[OpenAFS-port-darwin] Mystery Problem with directories on Tiger

Garance A Drosihn drosih@rpi.edu
Sat, 10 Mar 2007 13:25:21 -0500


Recently I have been running into a weird problem with OpenAFS-1.5.15,
which I'm running on MacOS 10.4.8.  I'm pretty sure I started seeing
this before I installed 1.5.15, but I'm not sure what version I was
running when I first noticed it.  I am running with afs.options of
     -afsdb -stat 2000 -dcache 800 -daemons 3 -volumes 70 -dynroot -fakestat

Short description: I have cd'ed into some directory in AFS space, and
am typing in unix commands in a terminal window.  One minute things
will be fine, and the next minute a few specific unix commands will
start to fail consistently, with error msgs such as:
      open[19187] No such file: (null)
And then, at some point later on, everything starts working again.
It might be 5 minutes later, it might be 15 minutes, I can't really
say for sure.  The amount of time probably varies.

Longer:
I usually notice the problem first when doing an 'open' command, because
the way I edit source files is via an alias that does '/usr/bin/open -a
/Developer/Applications/Xcode.app <filename>'.  Most unix commands
continue to work fine, but another very simple one which fails is
/bin/pwd.  The 'pwd' function which is built-in to bash does not get
any errors, but separate /bin/pwd program will say:
      pwd: : No such file or directory

Iirc, all 'pwd' does is get the current working-directory, and then
does repeated stat("..")'s until it makes it back to the root ("/").
I'm pretty sure that all the commands which fail are doing the same
kind of cycle through ".." links.

I've been hitting this a lot more recently, and I think it's because
we're starting to permit things as 'system:authuser rl' instead of
'system:anyuser rl'.  I am authenticated when this problem pops up,
so it's not like my tokens expired.  And things will start working
again without me doing another 'klog'.  I've tried doing things like
'fs checkservers', 'fs checkvolumes' and 'fs flushvolume ...', and
none of those seem to have any effect on the problem.

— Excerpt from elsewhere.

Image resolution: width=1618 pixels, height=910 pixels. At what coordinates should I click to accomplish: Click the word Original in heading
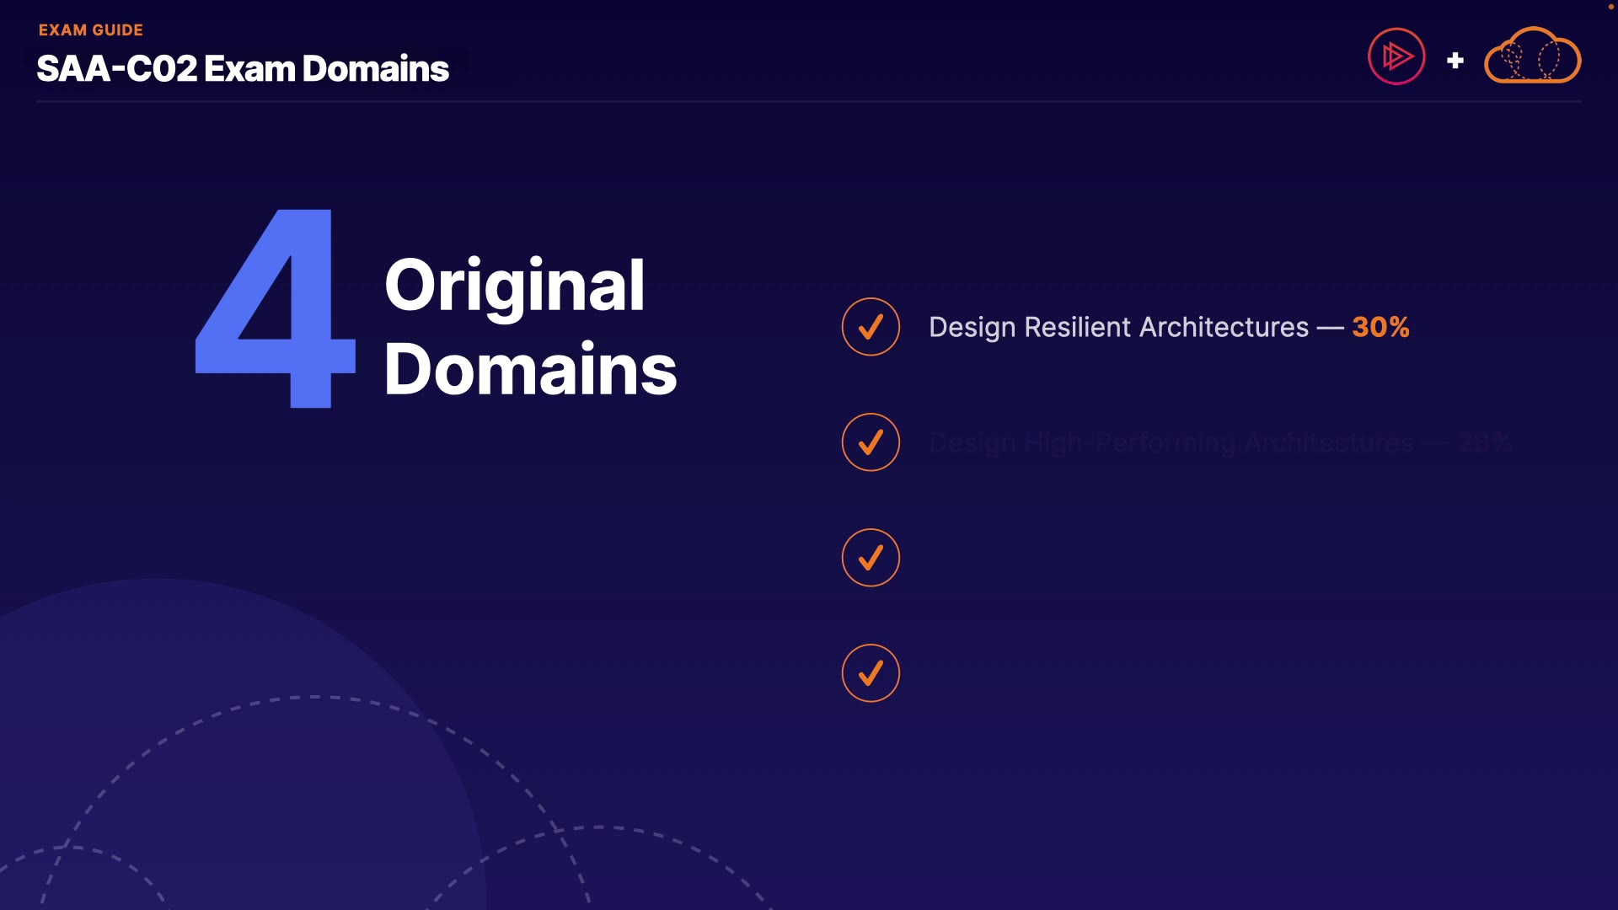pos(514,286)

I know the release page for 1.5.15 says that one known issue is
"When authentication state changes, Finder may cache stale data
(files appear unaccessible or do not appear)", but this problem isn't
happening in the finder.  In fact, I usually do not have *any* finder
windows open (none at all, not even ones looking directories outside
of AFS).  I'm also pretty sure that I had seen this when I was still
running version 1.4.1.

I don't know if it makes any difference, but I'm logged into MacOS
as a local userid 'gad', while my AFS authentication is for userid
'drosehn'.  When I'm working in AFS, I'm always authenticating via
the 'klog' command.

I'm still trying to collect more information on what exactly is
happening, but I thought I'd mention what I've learned so far and
see if this is an issue which people already know about.  Or if anyone
has suggestions on things I should try during the periods where the
problem is active.

-- 
Garance Alistair Drosehn            =   gad@gilead.netel.rpi.edu
Senior Systems Programmer           or  gad@freebsd.org
Rensselaer Polytechnic Institute    or  drosih@rpi.edu